Maura has taught college information literacy and has a master's degree in library and information science.

Learn how the use of one point perspective adds depth and realism to drawings, and discover how artists from Leonardo Da Vinci to Vincent Van Gogh used it to create their masterpieces. Then test yourself with a short quiz.

What Is Perspective in Art?

You grab a pencil and begin sketching a stretch of railroad tracks. When you finish, you feel as if you could step into your drawing and walk down the tracks until you disappear. That's because your drawing has a great sense of perspective.

Sketch of Railroad Tracks

Artists use perspective to create convincing representations of our three-dimensional world on the two-dimensional surfaces of their drawings. When perspective is used effectively, objects in a drawing appear to recede into the distance, and they seem to exist in three-dimensional space. Perspective is one of the foundations of realism in art.

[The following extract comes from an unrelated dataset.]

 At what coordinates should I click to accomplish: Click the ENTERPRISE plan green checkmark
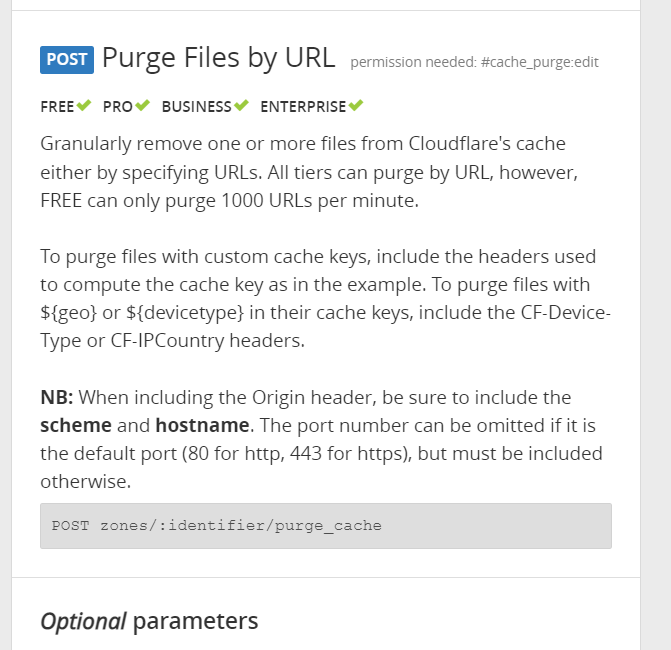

One of the most important innovations in the history of drawing was the development of linear perspective. Linear perspective is based on a series of guidelines and points that help artists create a realistic sense of depth in their drawings. There are several types of linear perspective including one point perspective, two-point perspective, and three point perspective. In this lesson, we will focus on one point perspective.

What Is One Point Perspective?

One point perspective is based on the concept that the lines and shapes in a drawing can be located in reference to a single line, called the horizon line, and a single point, called the vanishing point.

Image of Vanishing Point

The line is called the horizon line because it often is placed where the actual horizon is located in the drawing. It is also is called the eye level line because it represents the viewer's eye level in relationship to the drawing. The vanishing point is the point on the horizon line where lines in the drawing that are actually parallel in real life, such as the two rails of a railroad track, appear to merge when crossing the horizon line. Using the horizon line and vanishing point as references, artists can create convincing drawings of everything from simple cubes to complex architectural renderings.

One Point Perspective in Practice

Let's take a look at how one point perspective can be used to create a sense of depth in a drawing. Imagine you want to draw two cubes. Begin by drawing the horizon line. Place the vanishing point in the center of the horizon line.

Horizon Line and Vanishing Point

Next, draw the sides of the cubes that face you.

Front Face of Cubes

When using one point perspective, the side of an object that faces you is drawn using its undistorted, actual shape. In this case, the undistorted shape is a square. At this point, you have a simple representation of two cubes, but they're still really just two squares because your drawing has no sense of depth or perspective yet.

To give your drawing a sense of depth, draw the sides of the cubes that do not face you using lines that radiate outward from the vanishing point. These lines are called orthogonal lines.

Complete Cube Drawing

Once you have completed this step, the cubes in your drawing appear to exist in three-dimensional space, thanks to your use of one point perspective.